How does that work, exactly? Oh, thinks Starling Robin, when the green earth turns white we find our way to the berry path on North Central Avenue. Seed will cover the snow there surely. Starling Robin proves correct. Birds small, medium and very small found their way to the feeder, and the seed line dropped precipitously.
Actually, we had spied a few birds there for the first time this fall a day or two before the snowfall, as if scouting the location. Never know when we might need it; better make sure the thing’s still working.
Small creatures first, including sparrows with tiny, but dashing red patches around the head or shoulder. The next day blue jays appear on the feeder ring above, and pigeons glean below. I’m not sure where pigeons live around here, but this is a city.

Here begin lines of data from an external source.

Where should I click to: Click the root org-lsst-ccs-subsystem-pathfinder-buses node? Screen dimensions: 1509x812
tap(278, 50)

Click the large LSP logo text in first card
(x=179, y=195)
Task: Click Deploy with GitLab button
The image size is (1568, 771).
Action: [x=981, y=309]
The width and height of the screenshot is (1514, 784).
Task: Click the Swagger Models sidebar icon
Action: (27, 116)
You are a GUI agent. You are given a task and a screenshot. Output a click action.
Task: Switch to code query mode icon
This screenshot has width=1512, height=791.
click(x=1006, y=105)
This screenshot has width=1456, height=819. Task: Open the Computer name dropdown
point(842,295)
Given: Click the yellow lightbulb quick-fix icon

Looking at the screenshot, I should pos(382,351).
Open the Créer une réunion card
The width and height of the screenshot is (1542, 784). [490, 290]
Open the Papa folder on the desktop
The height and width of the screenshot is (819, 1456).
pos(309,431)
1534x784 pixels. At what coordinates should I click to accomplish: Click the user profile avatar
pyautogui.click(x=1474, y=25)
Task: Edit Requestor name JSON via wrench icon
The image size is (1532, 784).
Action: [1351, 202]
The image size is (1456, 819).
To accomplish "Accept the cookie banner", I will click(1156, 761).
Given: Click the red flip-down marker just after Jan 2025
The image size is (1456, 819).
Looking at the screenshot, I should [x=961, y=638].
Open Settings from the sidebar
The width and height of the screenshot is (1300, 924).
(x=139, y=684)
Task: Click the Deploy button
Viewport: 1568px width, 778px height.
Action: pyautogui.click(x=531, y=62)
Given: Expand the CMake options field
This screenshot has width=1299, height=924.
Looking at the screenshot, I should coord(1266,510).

Birds play a big part in the life of the calendar in this climate. In addition to entertaining us in the winter by bringing color and life to our window watching, they eat our berries in the spring, getting to the ripe blueberries a day before I do, and spreading mulberries all over the walk. They also succeed in depositing enough of those sunflower seeds in various precincts of the garden that we always have a few unplanned sunflower plants maturing the following high summer.
Bird life in the garden makes me happy all through the growing season, and I want to grow plants that encourage them to come back every year and stay though the fall and winter. The bee balm attracts humming birds, and the purple fruit of the mulberry tree draws all comers in June. I look forward to growing enough blueberries and raspberries to keep both the birds and us satisfied next year. (Fat chance.)
For the time being we grow cold days and snow fields and look forward to counting the cardinals at the feeder. The shock of red visitors against the snow is a winter gift each year.